数据摘录 —
________

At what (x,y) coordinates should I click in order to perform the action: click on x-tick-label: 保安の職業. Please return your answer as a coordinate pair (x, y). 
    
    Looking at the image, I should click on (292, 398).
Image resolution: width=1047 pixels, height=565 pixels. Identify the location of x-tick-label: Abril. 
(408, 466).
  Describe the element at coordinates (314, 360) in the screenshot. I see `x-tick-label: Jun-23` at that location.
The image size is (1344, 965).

________

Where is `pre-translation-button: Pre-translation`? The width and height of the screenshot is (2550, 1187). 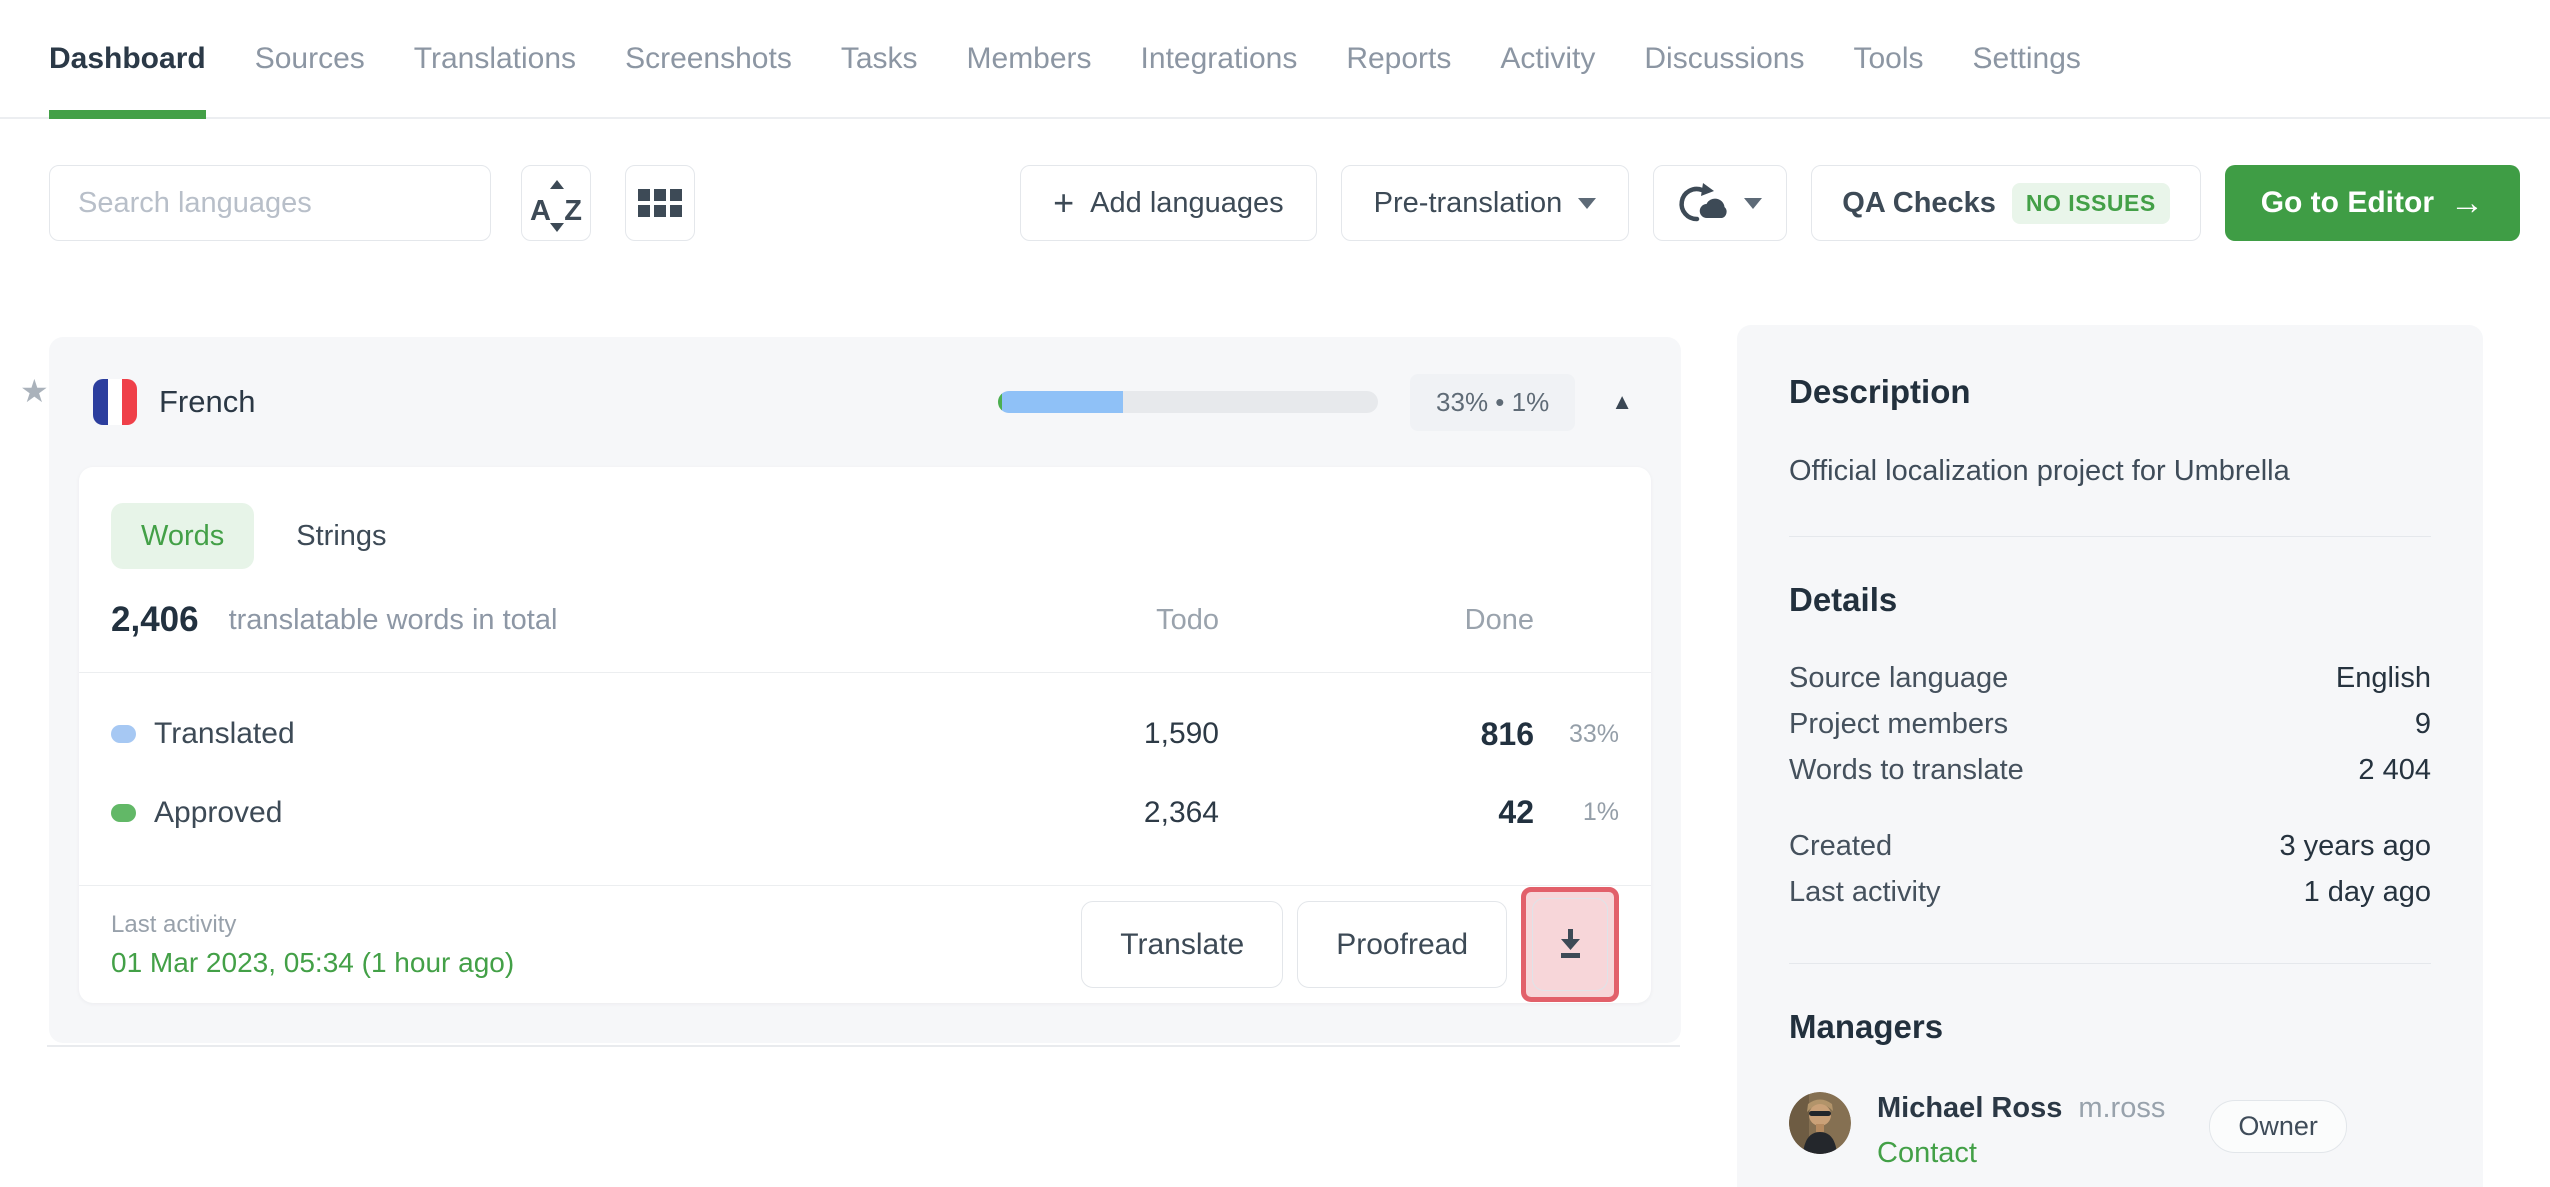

________

任务说明 — 请原样返回上面的材料，从含有“At what (x,y)”的那一行起，到含有“The image size is (1344, 965).”的那一行为止，首尾两行都算在内。

练习答案 —
At what (x,y) coordinates should I click in order to perform the action: click on x-tick-label: 保安の職業. Please return your answer as a coordinate pair (x, y). 
    
    Looking at the image, I should click on (292, 398).
Image resolution: width=1047 pixels, height=565 pixels. Identify the location of x-tick-label: Abril. 
(408, 466).
  Describe the element at coordinates (314, 360) in the screenshot. I see `x-tick-label: Jun-23` at that location.
The image size is (1344, 965).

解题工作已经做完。